Поэтому-то и разбежались слуги, поэтому-то и не спешат евнухи наводить порядок. Одно дело – разнимать подравшихся наложниц, и совсем другое – мешать благородным женам правящего султана учить одну из этих наложниц уму-разуму. Ну и новым порядкам заодно.
– Пей, это хорошая отрава. Ты от нее не умрешь. А вот ублюдка своего скинешь. Ты что о себе возомнила, глупая грязная сучка?! Что родишь сына – и будет тебе счастье? Размечталась! Осману не нужно твое отродье, его все равно убьют. Ну чего ты отворачиваешься? Пей! Жить, пусть даже и с пустым лоном, все же лучше, чем быть задушенной подушкой или брошенной в Босфор с мешком на голове! Тебе ведь даже шелковой удавки не пришлют – много чести! Папочка сказал, что таких, как ты, надо топить в помойном ведре, да и то потом мыть придется!
И смех, мерзкий, заливистый…
До чего же противные они, эти девицы!

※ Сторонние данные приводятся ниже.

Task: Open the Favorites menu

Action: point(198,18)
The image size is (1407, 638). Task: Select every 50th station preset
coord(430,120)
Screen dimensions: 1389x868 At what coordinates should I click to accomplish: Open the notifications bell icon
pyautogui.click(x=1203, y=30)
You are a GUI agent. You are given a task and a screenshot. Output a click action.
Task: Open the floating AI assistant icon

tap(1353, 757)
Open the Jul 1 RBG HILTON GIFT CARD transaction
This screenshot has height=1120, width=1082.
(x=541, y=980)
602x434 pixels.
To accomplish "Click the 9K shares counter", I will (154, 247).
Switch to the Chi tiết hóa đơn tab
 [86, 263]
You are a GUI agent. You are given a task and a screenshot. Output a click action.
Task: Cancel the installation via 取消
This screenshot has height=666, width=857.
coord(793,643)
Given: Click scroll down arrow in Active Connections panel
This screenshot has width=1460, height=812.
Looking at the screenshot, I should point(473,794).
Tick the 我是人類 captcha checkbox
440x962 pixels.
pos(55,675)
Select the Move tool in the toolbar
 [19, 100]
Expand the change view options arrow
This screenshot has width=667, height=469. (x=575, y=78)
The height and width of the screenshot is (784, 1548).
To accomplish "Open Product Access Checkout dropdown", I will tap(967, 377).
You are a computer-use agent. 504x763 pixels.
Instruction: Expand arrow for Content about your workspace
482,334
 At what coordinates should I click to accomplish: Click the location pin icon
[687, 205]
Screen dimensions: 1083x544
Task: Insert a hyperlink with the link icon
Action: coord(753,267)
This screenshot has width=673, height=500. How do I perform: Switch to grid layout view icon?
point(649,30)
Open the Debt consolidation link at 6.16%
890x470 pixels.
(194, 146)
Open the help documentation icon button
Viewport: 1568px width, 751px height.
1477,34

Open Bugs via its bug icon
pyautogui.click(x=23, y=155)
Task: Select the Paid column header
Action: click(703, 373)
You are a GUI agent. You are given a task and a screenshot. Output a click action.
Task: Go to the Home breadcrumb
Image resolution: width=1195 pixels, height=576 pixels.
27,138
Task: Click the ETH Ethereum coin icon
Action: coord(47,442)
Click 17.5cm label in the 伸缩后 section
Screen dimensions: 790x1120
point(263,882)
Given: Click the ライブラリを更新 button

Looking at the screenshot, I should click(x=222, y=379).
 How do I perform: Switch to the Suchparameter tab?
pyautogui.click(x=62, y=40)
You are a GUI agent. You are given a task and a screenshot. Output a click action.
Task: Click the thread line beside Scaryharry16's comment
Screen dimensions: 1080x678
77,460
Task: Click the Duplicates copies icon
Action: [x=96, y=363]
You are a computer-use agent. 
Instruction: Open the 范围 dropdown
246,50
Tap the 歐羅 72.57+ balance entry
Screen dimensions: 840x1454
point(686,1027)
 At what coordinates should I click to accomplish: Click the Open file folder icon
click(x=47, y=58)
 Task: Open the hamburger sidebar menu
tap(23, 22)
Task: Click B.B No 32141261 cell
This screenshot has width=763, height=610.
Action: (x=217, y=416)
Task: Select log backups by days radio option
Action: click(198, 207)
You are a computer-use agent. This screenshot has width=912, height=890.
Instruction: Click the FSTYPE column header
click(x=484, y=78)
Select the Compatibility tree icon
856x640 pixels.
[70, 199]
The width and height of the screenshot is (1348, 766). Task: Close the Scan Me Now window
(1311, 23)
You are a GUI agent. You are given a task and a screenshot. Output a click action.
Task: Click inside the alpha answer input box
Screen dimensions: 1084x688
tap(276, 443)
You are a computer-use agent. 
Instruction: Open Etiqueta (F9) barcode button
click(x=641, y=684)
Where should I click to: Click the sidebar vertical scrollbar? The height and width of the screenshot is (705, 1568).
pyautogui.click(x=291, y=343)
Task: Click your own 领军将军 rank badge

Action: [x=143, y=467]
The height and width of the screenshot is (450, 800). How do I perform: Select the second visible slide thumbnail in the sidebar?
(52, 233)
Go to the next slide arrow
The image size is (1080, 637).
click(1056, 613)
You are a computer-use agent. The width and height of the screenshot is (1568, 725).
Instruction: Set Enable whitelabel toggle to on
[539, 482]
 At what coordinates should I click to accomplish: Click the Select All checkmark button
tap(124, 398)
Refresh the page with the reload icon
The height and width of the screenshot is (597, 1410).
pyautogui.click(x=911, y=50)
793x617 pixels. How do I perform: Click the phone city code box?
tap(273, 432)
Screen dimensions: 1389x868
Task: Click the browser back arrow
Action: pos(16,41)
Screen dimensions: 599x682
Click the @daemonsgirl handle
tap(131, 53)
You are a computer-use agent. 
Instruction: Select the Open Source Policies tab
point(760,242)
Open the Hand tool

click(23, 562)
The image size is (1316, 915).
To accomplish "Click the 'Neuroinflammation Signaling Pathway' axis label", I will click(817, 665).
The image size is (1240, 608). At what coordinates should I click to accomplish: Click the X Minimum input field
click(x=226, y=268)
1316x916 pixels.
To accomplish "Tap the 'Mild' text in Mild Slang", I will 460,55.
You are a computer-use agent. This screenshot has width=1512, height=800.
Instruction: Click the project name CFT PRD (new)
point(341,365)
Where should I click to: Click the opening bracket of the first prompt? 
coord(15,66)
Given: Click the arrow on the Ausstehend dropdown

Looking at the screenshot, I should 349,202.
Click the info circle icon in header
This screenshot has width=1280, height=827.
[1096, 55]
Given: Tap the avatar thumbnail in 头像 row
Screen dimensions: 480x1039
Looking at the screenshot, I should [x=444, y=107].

Неужели все благородные турчанки такие или это только Осману так свезло? Хадидже подперла ладошкою подбородок, чтобы было удобнее смотреть. Ей не спалось сегодня ночью, было слишком душно, вот и вышла на плоскую крышу – сначала посидеть, разглядывая звезды, а потом полежать. Она уже почти задремать успела, когда эти две дряни, тоже, видать, ранние пташки, пинками вытолкали во дворик Мейлишах – растрепанную, в одной спальной рубахе и босиком.
Хадидже не видела бывшую подругу больше месяца, и увиденное сейчас ее несказанно порадовало – и то, как за это время подурнела удачливая соперница, так вовремя спихнувшая саму Хадидже с ложа Османа и забеременевшая уже не от шахзаде, как сама торопыга-Хадидже, а от полноценного султана; и то, как нелепо ковыляет она, поджимая пальцы и придерживая обеими руками огромный живот, распирающий спальную рубаху, словно подушка, засунутая под нее ради смеха. Волосы всклокочены, под глазами черные круги, лицо отекло – ах, что за отрада для взора Хадидже, ну просто любовалась бы и любовалась! Вот только две красиво накрашенные дряни в парадных халатах султанских жен настроение портили.
Красиво накрашенные, ха! И это сразу после молитвы-то! Значит, ритуальным омовением пренебрегли, а еще правоверные!
Та из девиц, что пониже, пихала в лицо отворачивающейся Мейлишах небольшой узкогорлый кувшинчик, из которого, очевидно, и надо было пить отраву, вторая же пыталась придержать строптивую пленницу. Сначала за плечи, но неудачно. Потом схватила за волосы и сильно ударила головой о стенку.
Вернее, попыталась ударить сильно, но девицы были неопытными, похоже, не только в ночных утехах (бревна обе, как есть бревна, хихикали евнухи, не то что ласкать – не умеют даже кричать правильно, да еще и в слезы ударились – эх вы, драгоценные потомицы благородных семейств!), но и в потасовках. Только мешали друг другу.
Хадидже вообще удивлялась: как они сами еще не попадали, запутавшись в собственных ногах? Ни одна из них на улицах Калькутты не прожила бы и двух дней. На каких же мягких коврах их растили, бедняжечек, что они умудрились до своих лет дожить, но так ничему и не научиться?
Что ж, достойное наказание султану, посмевшему отвергнуть перчатку богини.
Хадидже встала у самого края крыши, легла грудью на бортик, не опасаясь оказаться замеченной, – никто из этой увлеченной друг другом троицы все равно вверх не смотрит, им там, внизу, куда интереснее.